GIVEN PASSAGE:
..............................
Applying Standards Based Constructivism:
A Two-Step Guide for Motivating Students

The Pinhole Camera

Popular Name: The Pinhole Camera
Grade Level: 3rd Grade
Discipline: Science 
Standards and Performance Indicators Context
 
MST Standard 1

Students will use mathematical analysis, scientific inquiry, and engineering designs, as appropriate, to pose questions, seek answers, and develop solutions.
  • Ask “why” questions in attempts to seek greater understanding concerning objects and events they have observed and heard about.
  • Develop relationships among observations to construct descriptions of objects and events and to form their own tentative explanations of what they have observed.
MST Standard 4

Students understand and apply scientific concepts, principles, and theories pertaining to the physical setting and living environment and recognize the historical development of ideas in science.
  • Observe and describe using appropriate tools.
Core Curriculum Outline Connection
  • Manipulate materials through teacher direction and free discovery.
  • Use senses for making observations.
  • Observe, analyze, and report observations of objects and events.
  • Observe, identify, and communicate cause-and-effect relationships.
Learning Objectives (which will become the dimensions of the assessment’s rubric.)
Students will make observations, frame questions, and pose solutions based on their experience with constructing and using a pinhole camera.

EXPLORATORY PHASE
(Estimated time: 20 minutes)
  • The teacher brings in a 35-mm camera/
  • Teacher states that each child will be taking one picture of something or someone in the classroom.
  • The teacher asks the students to make a list of five people or things they would like to take a picture of.
  • Then the students share their lists with each other, and the teacher writes the selections on the board.
  • Then the teacher asks the students to make their final choice.
..............................
ASSIGNMENT 1:
Reproduce verbatim the part of the pinhole camera lesson plan starting with "Popular Name: The" and going on through "and develop solutions.".
ASSIGNMENT 2:
Extend the pinhole camera lesson plan, picking up after its final line.
The listing that comes next is separate material, unrelated to the pinhole camera lesson plan.

INFORMATION PROVIDED:
..............................
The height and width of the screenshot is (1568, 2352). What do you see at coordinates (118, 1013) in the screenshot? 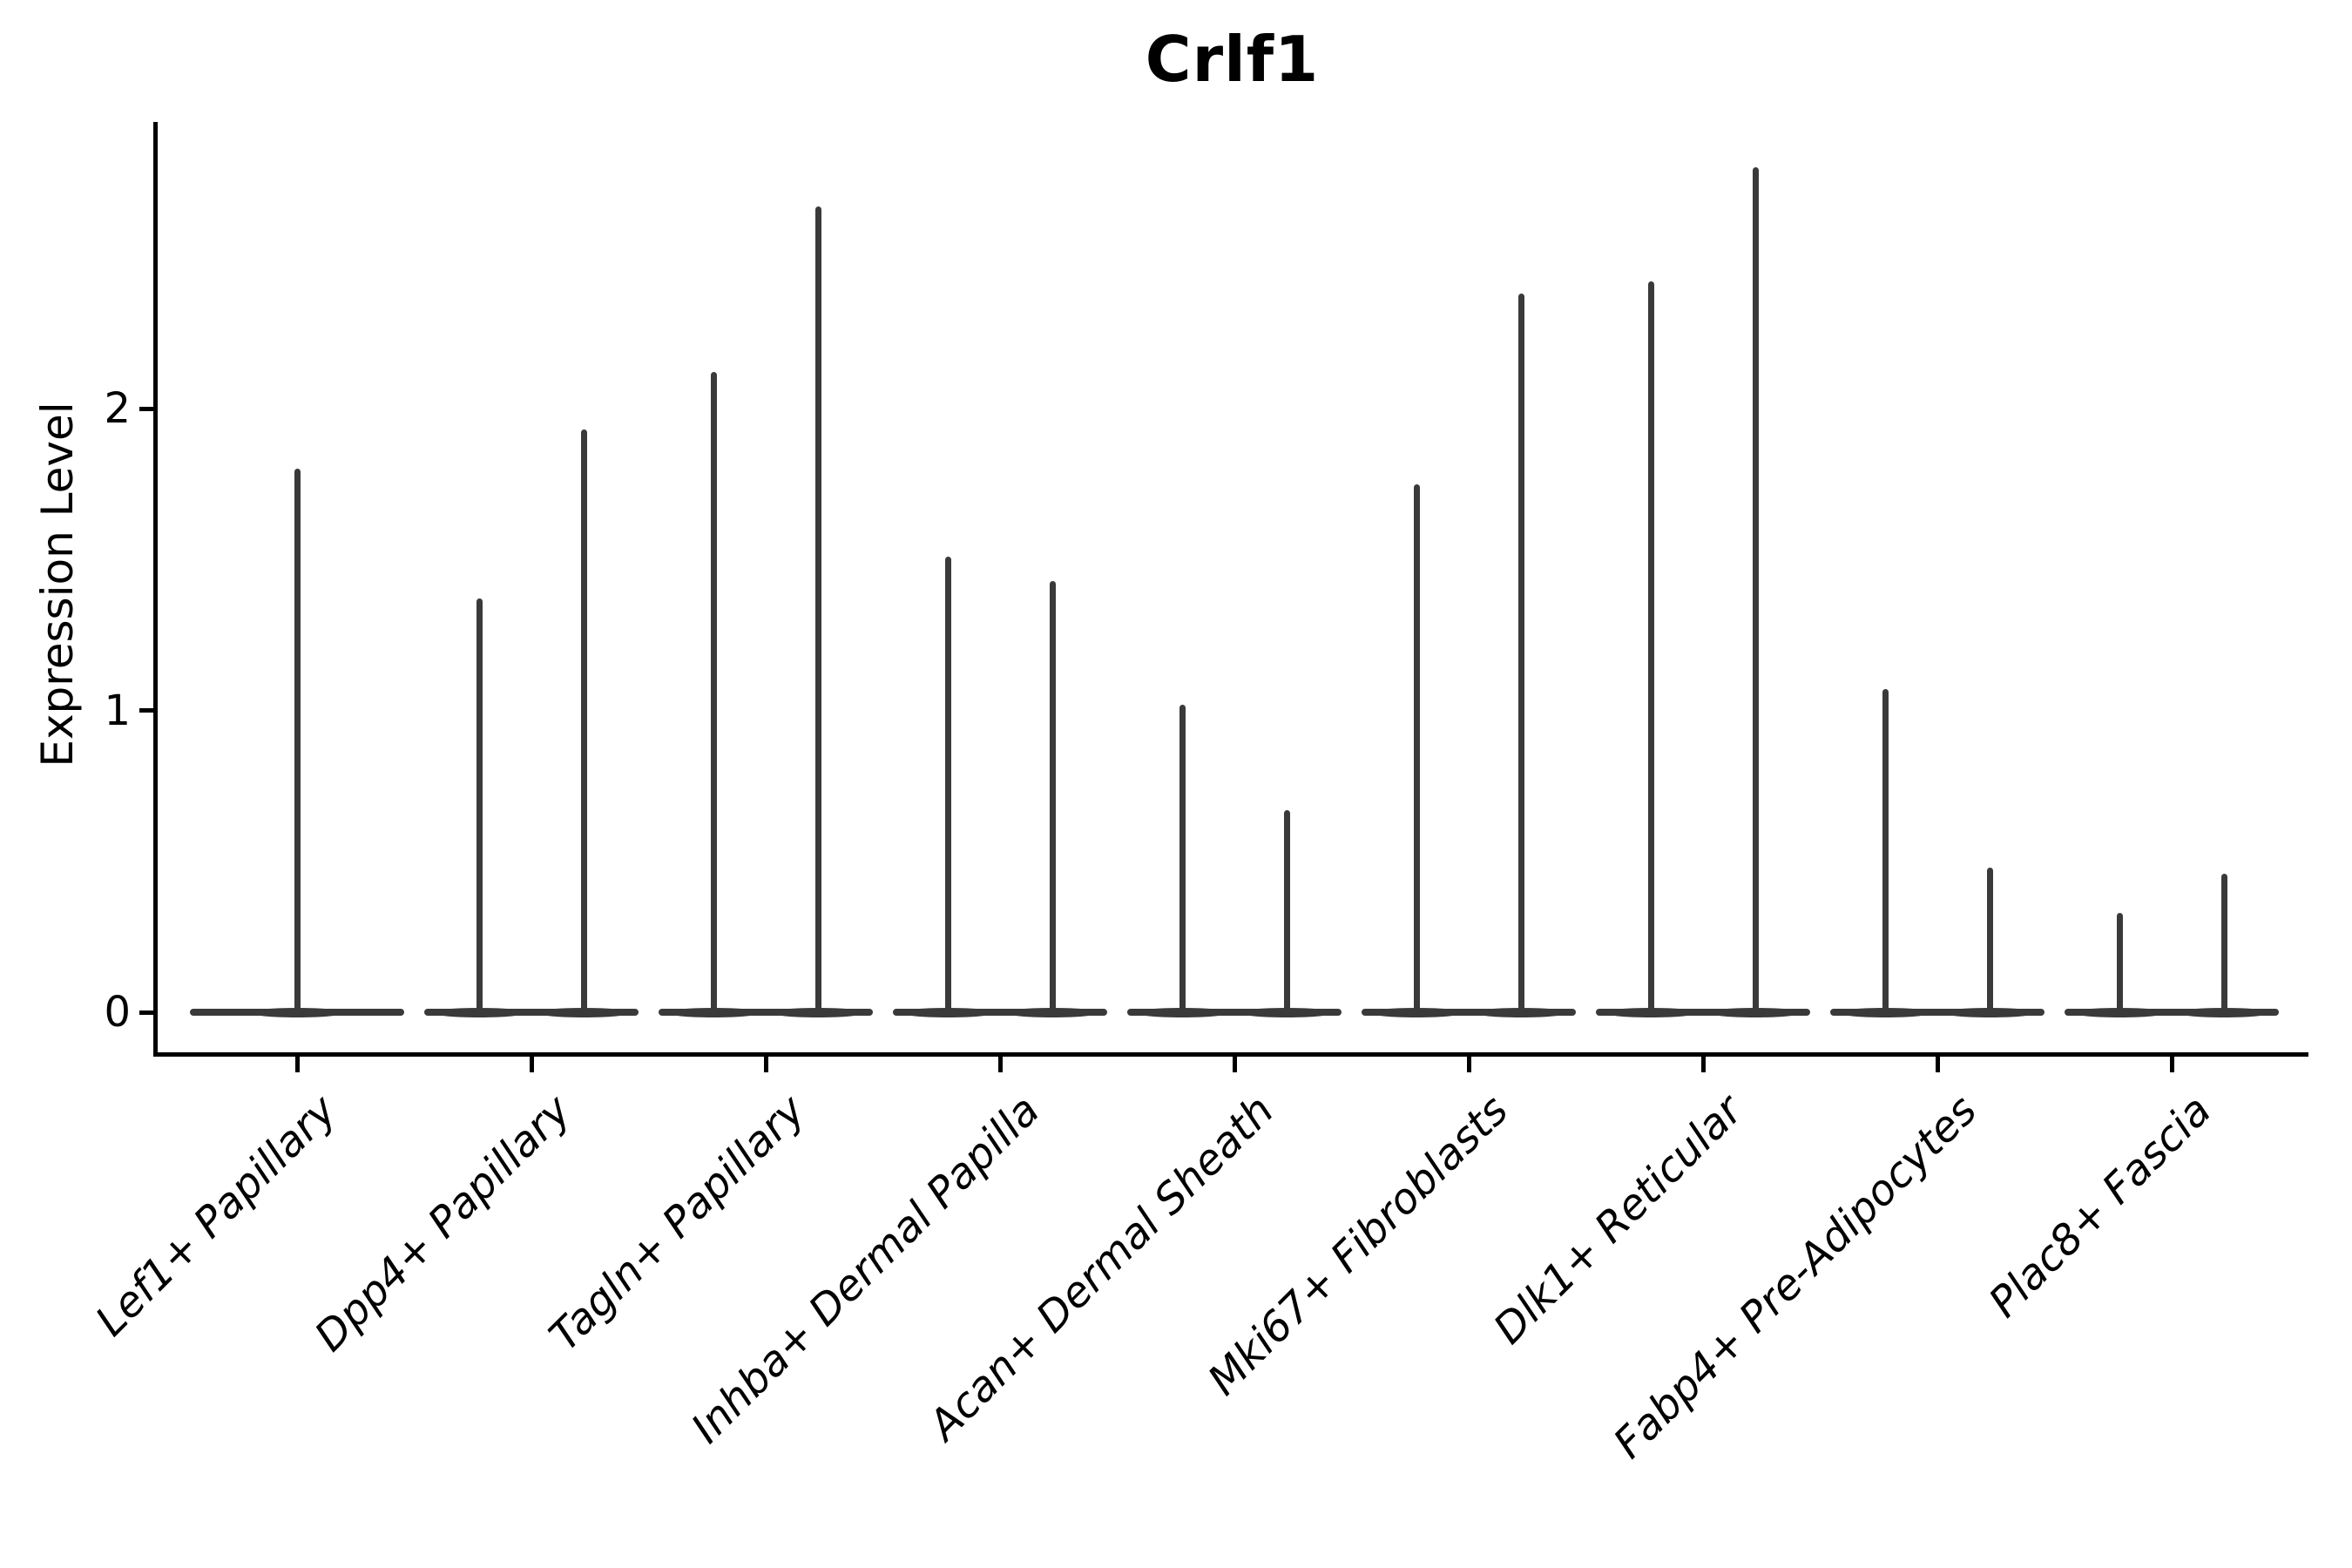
..............................
WRITTEN RESPONSE 1:
Popular Name: The Pinhole Camera
Grade Level: 3rd Grade
Discipline: Science 
Standards and Performance Indicators Context
 
MST Standard 1

Students will use mathematical analysis, scientific inquiry, and engineering designs, as appropriate, to pose questions, seek answers, and develop solutions.

WRITTEN RESPONSE 2:
  • A piece of paper is passed around, each student writes his/her name and lists his/her picture choice.
  • The students then take the pictures. (The film should be developed ASAP.  The subsequent distribution of the pictures can be accompanied by a revisiting of the issues involved in making observations.)
  • The students in teams of three answer three questions:
    • How does a camera work – take pictures?
    • Why do you have to send the film away?
  • Whole class share out of the answers to these questions.
DISCOVERY PHASE
(Estimated time :  60 minutes)

Performance Task (including planned interventions and audience beyond the teacher)
  • Teams of three students are given a set of directions and the necessary materials for each one to make a pinhole camera.
  • Directions:
    • Roll up one of the sheets of oaktag into a tube.
    • Tape it to hold it together.
    • Roll up the second piece of oaktag so that it fits snugly over the first tube but still allows the first tube to slide.
    • Take the two tubes apart.
    • Fit a piece of black construction paper to the end of the outside tube by bending it over the edges and tape it there.
    • Put a small pinhole in the center of the black paper.
    • Take the inside tube and fit a piece of tracing paper on one end in the same manner that the black paper was fitted to the outside tube.  Tape it there.
    • Slide the end with the tracing paper on it inside the open end of the outside tube.
    • Look at something in the open end of the tube and slowly slide the inside tube up and back until you see something.
    • Make several tries until you begin to see.
  • As a group discuss and write individual answers to the following questions:
    • How does the tube-device relate to how a camera works?
    • Do any of the parts of the tube-device exercise relate to the parts of a camera?
    • What have you observed and what do you make of what you have observed regarding the tube-device exercises?
    • What questions do you have about what you have just done and seen?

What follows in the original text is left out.